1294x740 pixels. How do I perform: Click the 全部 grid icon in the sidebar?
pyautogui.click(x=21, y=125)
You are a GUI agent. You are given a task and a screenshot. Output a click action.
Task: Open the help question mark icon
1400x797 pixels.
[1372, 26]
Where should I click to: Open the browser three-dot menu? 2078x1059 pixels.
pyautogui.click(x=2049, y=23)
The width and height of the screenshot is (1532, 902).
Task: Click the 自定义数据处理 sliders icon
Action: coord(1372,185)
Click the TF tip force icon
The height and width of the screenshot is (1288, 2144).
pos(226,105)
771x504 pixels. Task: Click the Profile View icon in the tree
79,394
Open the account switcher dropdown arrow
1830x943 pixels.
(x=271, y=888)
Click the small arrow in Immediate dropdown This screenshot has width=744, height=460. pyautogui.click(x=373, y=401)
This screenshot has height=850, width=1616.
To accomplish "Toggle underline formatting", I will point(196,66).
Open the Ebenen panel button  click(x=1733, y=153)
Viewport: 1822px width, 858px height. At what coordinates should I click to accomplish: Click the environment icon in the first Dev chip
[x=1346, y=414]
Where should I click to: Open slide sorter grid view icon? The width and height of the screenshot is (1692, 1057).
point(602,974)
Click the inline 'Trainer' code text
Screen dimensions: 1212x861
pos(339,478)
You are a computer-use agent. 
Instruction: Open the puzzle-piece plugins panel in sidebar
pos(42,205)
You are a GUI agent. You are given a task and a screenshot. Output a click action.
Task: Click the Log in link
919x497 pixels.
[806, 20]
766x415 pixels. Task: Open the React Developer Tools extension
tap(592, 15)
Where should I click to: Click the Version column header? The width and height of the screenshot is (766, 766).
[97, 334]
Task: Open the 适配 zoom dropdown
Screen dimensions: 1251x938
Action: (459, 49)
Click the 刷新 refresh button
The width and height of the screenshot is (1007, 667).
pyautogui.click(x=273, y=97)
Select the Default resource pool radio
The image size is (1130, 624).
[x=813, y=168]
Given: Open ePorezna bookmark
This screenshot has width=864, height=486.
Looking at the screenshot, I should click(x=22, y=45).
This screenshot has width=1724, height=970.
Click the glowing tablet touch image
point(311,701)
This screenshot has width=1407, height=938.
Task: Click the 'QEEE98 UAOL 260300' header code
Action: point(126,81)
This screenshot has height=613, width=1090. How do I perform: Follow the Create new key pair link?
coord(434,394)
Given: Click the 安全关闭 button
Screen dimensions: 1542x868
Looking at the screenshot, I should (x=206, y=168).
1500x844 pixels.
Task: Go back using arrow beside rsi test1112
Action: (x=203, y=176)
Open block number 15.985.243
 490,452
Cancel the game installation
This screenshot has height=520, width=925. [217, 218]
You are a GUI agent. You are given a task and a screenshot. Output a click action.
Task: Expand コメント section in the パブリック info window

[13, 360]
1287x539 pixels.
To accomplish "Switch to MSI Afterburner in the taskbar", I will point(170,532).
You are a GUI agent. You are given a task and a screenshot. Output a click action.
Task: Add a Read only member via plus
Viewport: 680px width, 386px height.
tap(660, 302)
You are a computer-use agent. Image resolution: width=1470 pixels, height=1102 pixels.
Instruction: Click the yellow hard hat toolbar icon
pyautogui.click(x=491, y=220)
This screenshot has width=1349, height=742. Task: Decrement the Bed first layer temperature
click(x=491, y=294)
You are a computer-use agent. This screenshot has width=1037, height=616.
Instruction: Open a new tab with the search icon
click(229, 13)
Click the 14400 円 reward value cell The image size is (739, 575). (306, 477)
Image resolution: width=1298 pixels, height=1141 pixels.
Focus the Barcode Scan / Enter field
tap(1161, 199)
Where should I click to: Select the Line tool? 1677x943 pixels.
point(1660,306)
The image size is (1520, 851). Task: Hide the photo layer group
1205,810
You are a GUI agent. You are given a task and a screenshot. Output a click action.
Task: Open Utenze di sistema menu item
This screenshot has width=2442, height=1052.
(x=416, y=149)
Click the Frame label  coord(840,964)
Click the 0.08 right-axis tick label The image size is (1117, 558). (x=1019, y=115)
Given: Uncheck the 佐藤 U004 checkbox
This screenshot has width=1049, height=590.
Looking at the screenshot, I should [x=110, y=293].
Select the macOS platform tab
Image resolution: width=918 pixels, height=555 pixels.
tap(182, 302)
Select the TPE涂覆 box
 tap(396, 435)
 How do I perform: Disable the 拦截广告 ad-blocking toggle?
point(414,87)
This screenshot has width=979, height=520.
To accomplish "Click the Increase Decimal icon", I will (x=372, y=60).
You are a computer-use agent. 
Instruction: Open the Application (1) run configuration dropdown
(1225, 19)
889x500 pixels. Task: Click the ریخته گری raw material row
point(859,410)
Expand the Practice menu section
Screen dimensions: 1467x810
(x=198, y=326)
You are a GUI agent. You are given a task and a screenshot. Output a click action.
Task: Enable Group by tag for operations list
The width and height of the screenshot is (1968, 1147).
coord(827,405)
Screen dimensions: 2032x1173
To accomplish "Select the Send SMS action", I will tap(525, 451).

What to work on —
Reproduce the preceding records exactly and completely.

Task output —
1294x740 pixels. How do I perform: Click the 全部 grid icon in the sidebar?
pyautogui.click(x=21, y=125)
You are a GUI agent. You are given a task and a screenshot. Output a click action.
Task: Open the help question mark icon
1400x797 pixels.
[1372, 26]
Where should I click to: Open the browser three-dot menu? 2078x1059 pixels.
pyautogui.click(x=2049, y=23)
The width and height of the screenshot is (1532, 902).
Task: Click the 自定义数据处理 sliders icon
Action: coord(1372,185)
Click the TF tip force icon
The height and width of the screenshot is (1288, 2144).
pos(226,105)
771x504 pixels. Task: Click the Profile View icon in the tree
79,394
Open the account switcher dropdown arrow
1830x943 pixels.
(x=271, y=888)
Click the small arrow in Immediate dropdown This screenshot has width=744, height=460. pyautogui.click(x=373, y=401)
This screenshot has height=850, width=1616.
To accomplish "Toggle underline formatting", I will point(196,66).
Open the Ebenen panel button  click(x=1733, y=153)
Viewport: 1822px width, 858px height. At what coordinates should I click to accomplish: Click the environment icon in the first Dev chip
[x=1346, y=414]
Where should I click to: Open slide sorter grid view icon? The width and height of the screenshot is (1692, 1057).
point(602,974)
Click the inline 'Trainer' code text
Screen dimensions: 1212x861
pos(339,478)
You are a computer-use agent. 
Instruction: Open the puzzle-piece plugins panel in sidebar
pos(42,205)
You are a GUI agent. You are given a task and a screenshot. Output a click action.
Task: Click the Log in link
919x497 pixels.
[806, 20]
766x415 pixels. Task: Open the React Developer Tools extension
tap(592, 15)
Where should I click to: Click the Version column header? The width and height of the screenshot is (766, 766).
[97, 334]
Task: Open the 适配 zoom dropdown
Screen dimensions: 1251x938
Action: (459, 49)
Click the 刷新 refresh button
The width and height of the screenshot is (1007, 667).
pyautogui.click(x=273, y=97)
Select the Default resource pool radio
The image size is (1130, 624).
[x=813, y=168]
Given: Open ePorezna bookmark
This screenshot has width=864, height=486.
Looking at the screenshot, I should click(x=22, y=45).
This screenshot has width=1724, height=970.
Click the glowing tablet touch image
point(311,701)
This screenshot has width=1407, height=938.
Task: Click the 'QEEE98 UAOL 260300' header code
Action: point(126,81)
This screenshot has height=613, width=1090. How do I perform: Follow the Create new key pair link?
coord(434,394)
Given: Click the 安全关闭 button
Screen dimensions: 1542x868
Looking at the screenshot, I should (x=206, y=168).
1500x844 pixels.
Task: Go back using arrow beside rsi test1112
Action: (x=203, y=176)
Open block number 15.985.243
 490,452
Cancel the game installation
This screenshot has height=520, width=925. [217, 218]
You are a GUI agent. You are given a task and a screenshot. Output a click action.
Task: Expand コメント section in the パブリック info window

[13, 360]
1287x539 pixels.
To accomplish "Switch to MSI Afterburner in the taskbar", I will point(170,532).
You are a GUI agent. You are given a task and a screenshot. Output a click action.
Task: Add a Read only member via plus
Viewport: 680px width, 386px height.
tap(660, 302)
You are a computer-use agent. Image resolution: width=1470 pixels, height=1102 pixels.
Instruction: Click the yellow hard hat toolbar icon
pyautogui.click(x=491, y=220)
This screenshot has width=1349, height=742. Task: Decrement the Bed first layer temperature
click(x=491, y=294)
You are a computer-use agent. This screenshot has width=1037, height=616.
Instruction: Open a new tab with the search icon
click(229, 13)
Click the 14400 円 reward value cell The image size is (739, 575). (306, 477)
Image resolution: width=1298 pixels, height=1141 pixels.
Focus the Barcode Scan / Enter field
tap(1161, 199)
Where should I click to: Select the Line tool? 1677x943 pixels.
point(1660,306)
The image size is (1520, 851). Task: Hide the photo layer group
1205,810
You are a GUI agent. You are given a task and a screenshot. Output a click action.
Task: Open Utenze di sistema menu item
This screenshot has width=2442, height=1052.
(x=416, y=149)
Click the Frame label  coord(840,964)
Click the 0.08 right-axis tick label The image size is (1117, 558). (x=1019, y=115)
Given: Uncheck the 佐藤 U004 checkbox
This screenshot has width=1049, height=590.
Looking at the screenshot, I should [x=110, y=293].
Select the macOS platform tab
Image resolution: width=918 pixels, height=555 pixels.
tap(182, 302)
Select the TPE涂覆 box
 tap(396, 435)
 How do I perform: Disable the 拦截广告 ad-blocking toggle?
point(414,87)
This screenshot has width=979, height=520.
To accomplish "Click the Increase Decimal icon", I will (x=372, y=60).
You are a computer-use agent. 
Instruction: Open the Application (1) run configuration dropdown
(1225, 19)
889x500 pixels. Task: Click the ریخته گری raw material row
point(859,410)
Expand the Practice menu section
Screen dimensions: 1467x810
(x=198, y=326)
You are a GUI agent. You are given a task and a screenshot. Output a click action.
Task: Enable Group by tag for operations list
The width and height of the screenshot is (1968, 1147).
coord(827,405)
Screen dimensions: 2032x1173
To accomplish "Select the Send SMS action", I will tap(525, 451).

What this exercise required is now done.